Wednesday, May 26, 2010

Not against flesh and blood

At our Reading Group last night I introduced the poem "Childhood" by Frances Cornford

 I used to think that grown-up people chose
To have stiff backs and wrinkles round their nose,
And veins like small fat snakes on either hand,
On purpose to be grand.
Till through the banister I watched one day
My great-aunt Etty's friend who was going away,
And how her onyx beads had come unstrung.
I saw her grope to find them as they rolled;
And then I knew that she was helplessly old,
As I was helplessly young.

I find it an oddly flawed poem in many ways, but I do like the way she captures the helplessness of human existence, young and old.

Much in our psychoanalytic tradition persuades us that our helplessness from birth is experienced mainly in relation to others, not least our bigger, stronger, more powerful parents. Celia Green argues that our helpless rage from birth is fuelled rather by our inability to know or understand the world we are in, or to change it to make our human existence more tolerable.

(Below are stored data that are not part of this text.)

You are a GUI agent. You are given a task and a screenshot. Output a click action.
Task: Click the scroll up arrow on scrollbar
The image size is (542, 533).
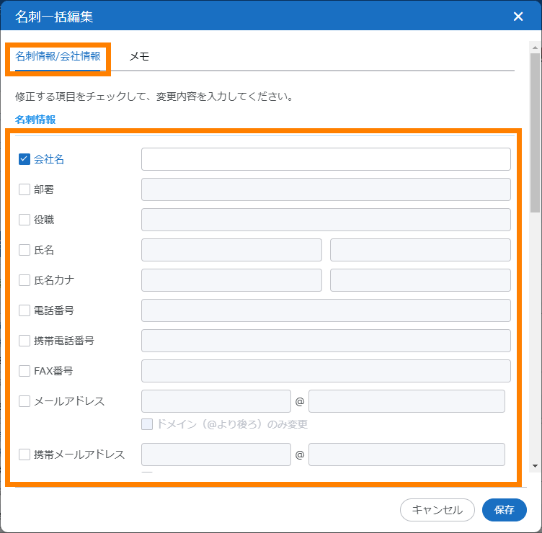click(x=535, y=45)
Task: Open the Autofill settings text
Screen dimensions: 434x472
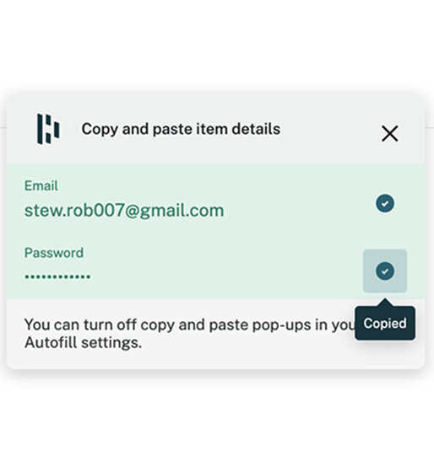Action: pos(83,342)
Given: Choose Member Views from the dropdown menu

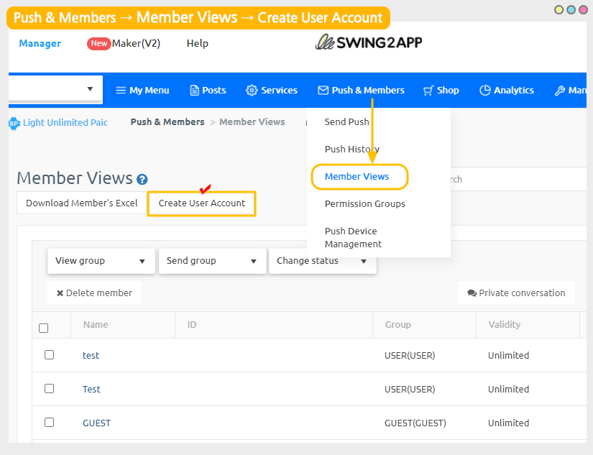Looking at the screenshot, I should (x=357, y=177).
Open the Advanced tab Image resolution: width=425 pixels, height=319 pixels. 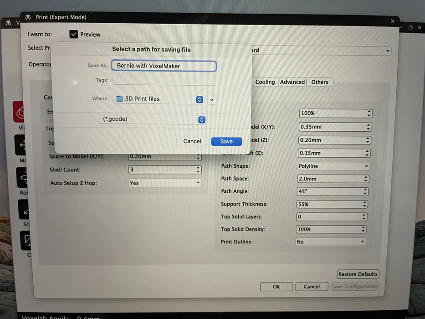point(292,82)
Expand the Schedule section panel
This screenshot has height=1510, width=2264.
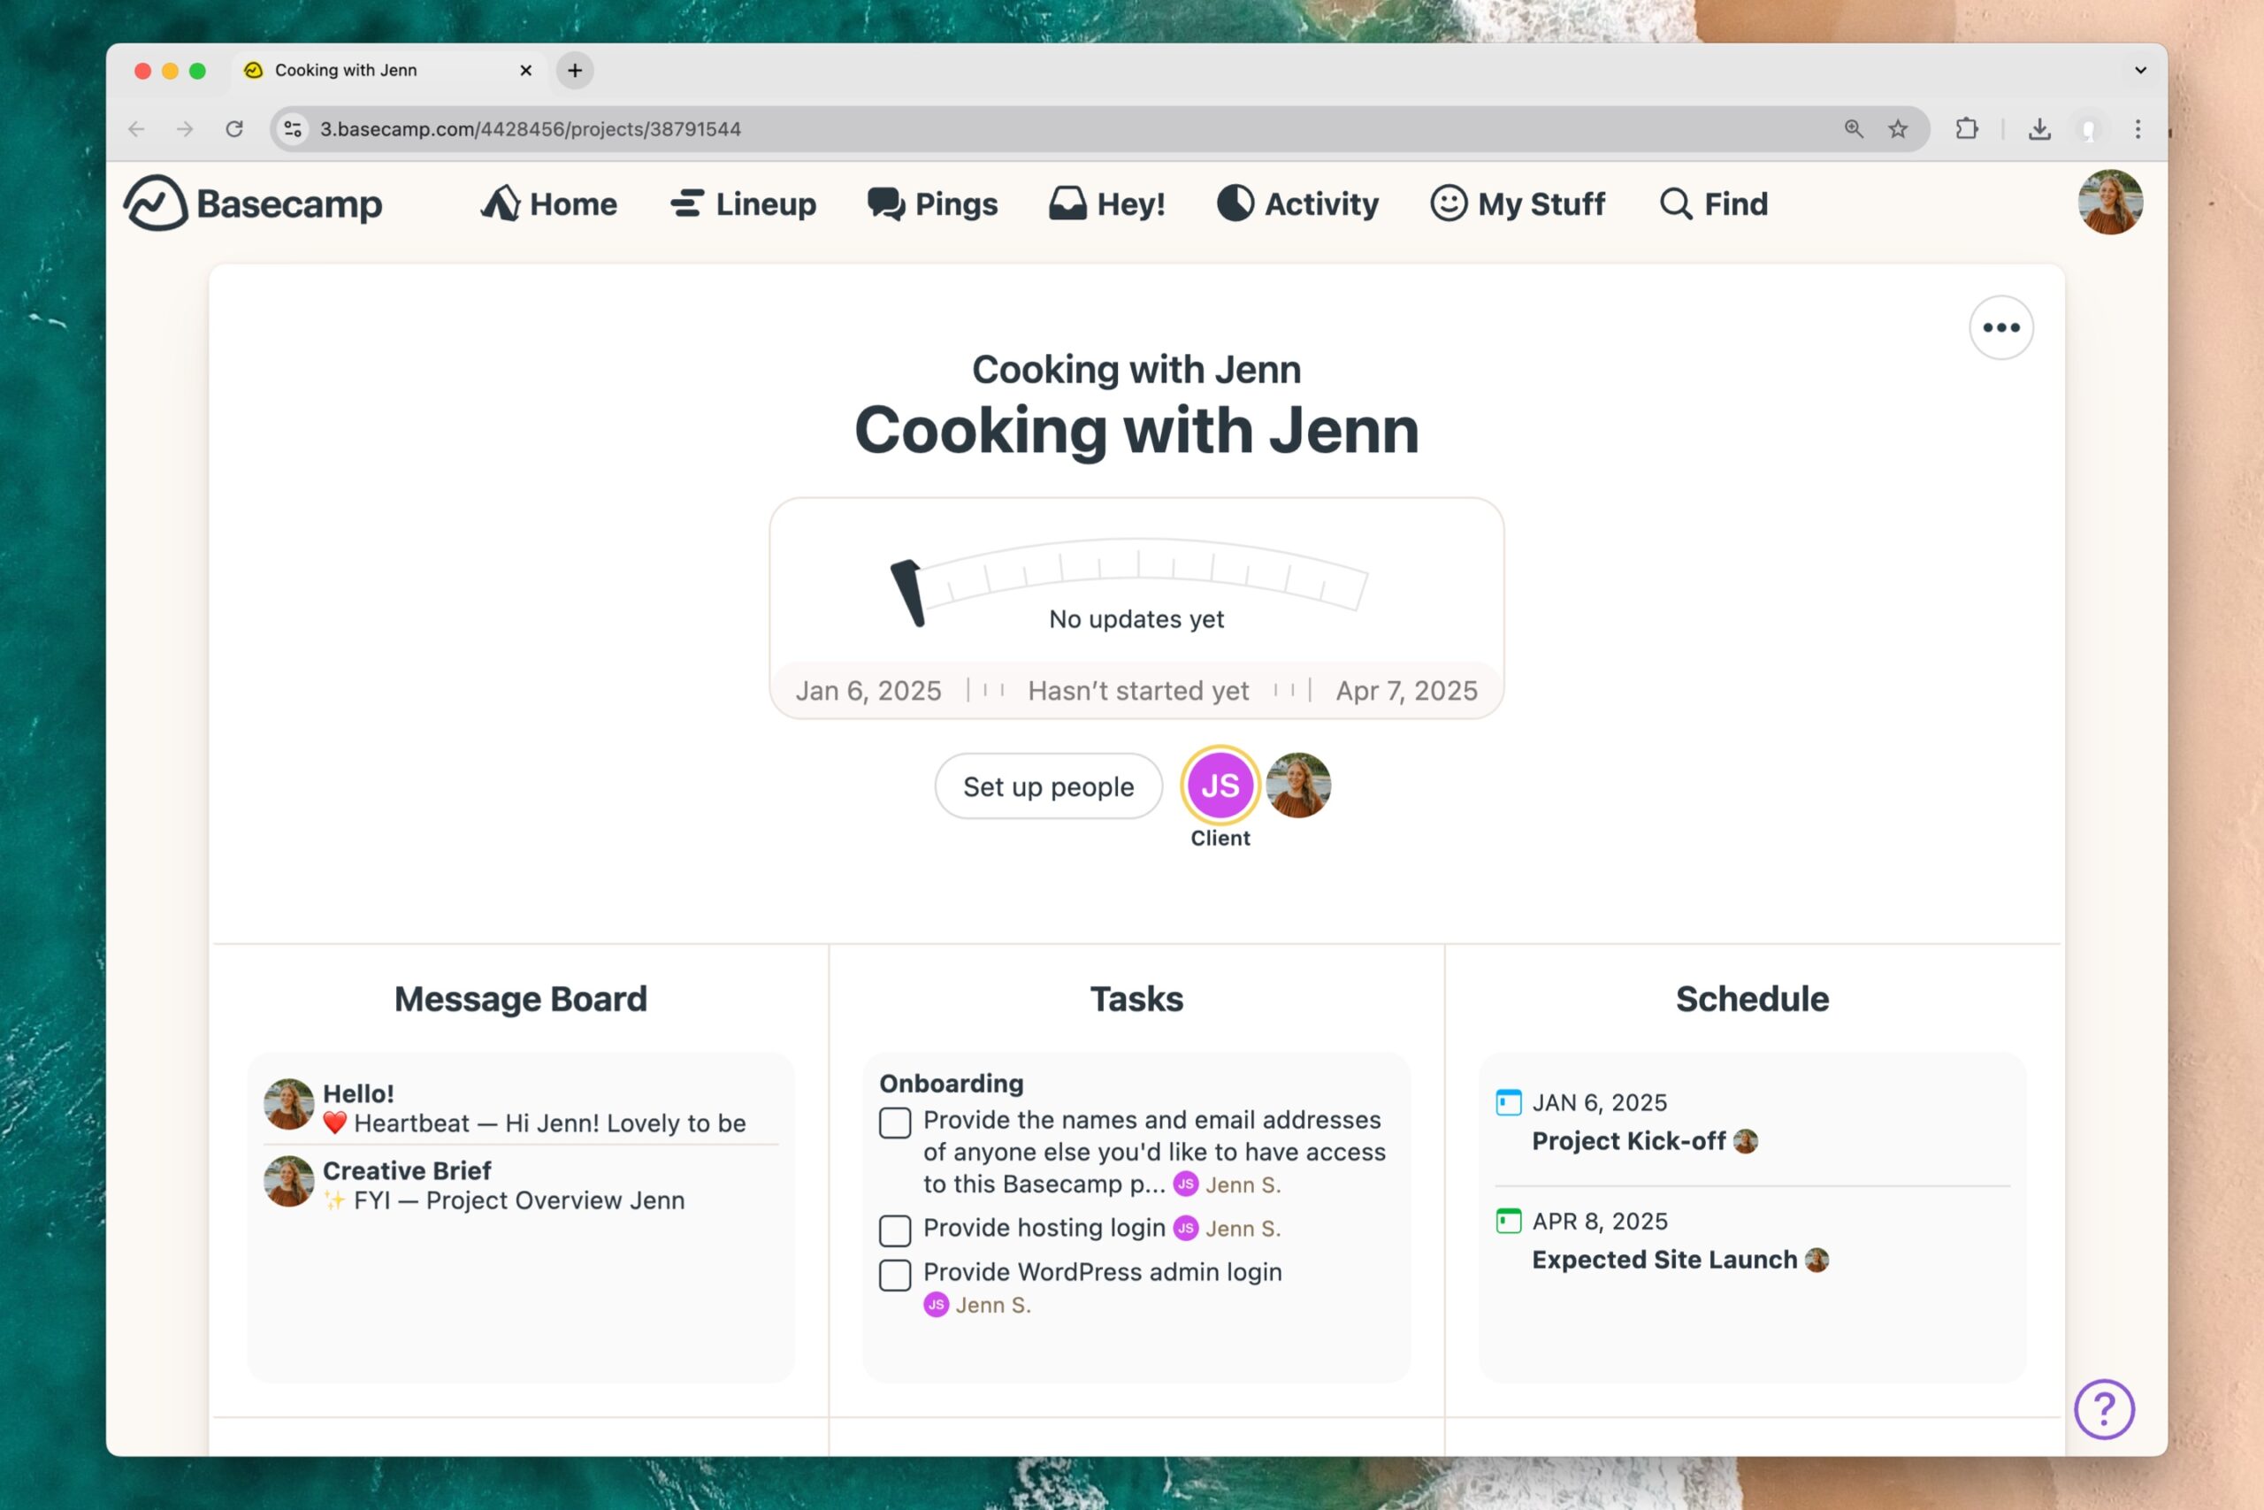point(1750,998)
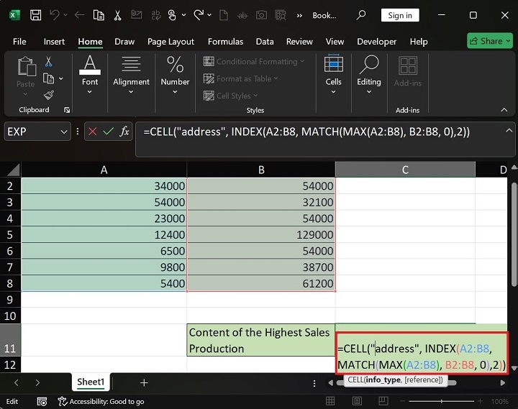The width and height of the screenshot is (518, 409).
Task: Click the Cut scissors icon in Clipboard
Action: (48, 63)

The belief that our struggle is not with other people but with the universe itself is I think potentially quite liberating. 

Sickness or Sin?

I was shocked and surprised that in a recent radio documentary about violent Islamist extremists the language was primarily that of reform and rehabilitation, as if the problem was one of ignorance, misunderstanding, sickness even.

At a time when we are learning more honestly and accurately to describe suicide bombers as homicide bombers, here on the BBC their atrocities were ennobled by epithets of martyrdom, rather than murder and massacre.

The Boy in the Striped Pyjamas

I was reading reviews of this novel, our reading group's Book of the Month, when I came across this excoriating judgement by Theodor Adorno:

Auschwitz begins wherever someone looks at a slaughterhouse and thinks: they're only animals.

Tuesday, May 25, 2010

How long will it last?

 . . . this feeling that in Celia Green I have found a prophet (I feel sure she wouldn't like prophetess - too PC) for our time?

She is in many respects not my type. We don't, at least never have done till now, sing from the same hymn sheet. In fact I have been precisely the kind of theological modernist she most rails against. Yet when I say I have found her it's in the same way - she occupies the same pedestal in my intellectual world - as I found those thinkers she is most opposed to - the ones who have brought religion down to earth - socialized, politicized, humanized it, transposed its God-talk into ordinary language, taught us that there is no outside to life and the universe, that what we see is all there is.

Wednesday, May 12, 2010

Sworn friends

A human relationship is what happens when you know you can rely on the other person 
to be as dishonest as you are. 
(Celia Green)

Monday, May 10, 2010

Say that again

How many more times must we be reminded by popular journalists of that which 'we know' is true, namely that financial markets hate uncertainty, when the plain truth is that markets love and thrive upon uncertainty. In fact the freer the market the more uncertain, by definition, it has to be.

Saturday, May 08, 2010

Sanity

I was brought up not to take sanity for granted. My mother was not by most definitions sane. I noticed from an early age that sanity was a label attached to people who lived quiet lives with low expectations; who knew their limitations and lived contentedly within them.

That was not my mother.

When Celia Green in her great book The Human Evasion turns her attention to human psychology she finds it rather strange that human beings live in a state of mind called 'sanity' on a small planet in space. The space we live in seems to be infinite, but we are not sure what that means or how to think about it and what concepts we might use in order to do so.

As well as space we live in time. But again we cannot comprehend it. It's quite inconceivable that it had a beginning, and equally inconceivable that it did not.

Yet none of these thoughts are disturbing to 'sanity' -

         which is remarkable - and, says CG, deserves more recognition.

So let's give it the recognition it deserves.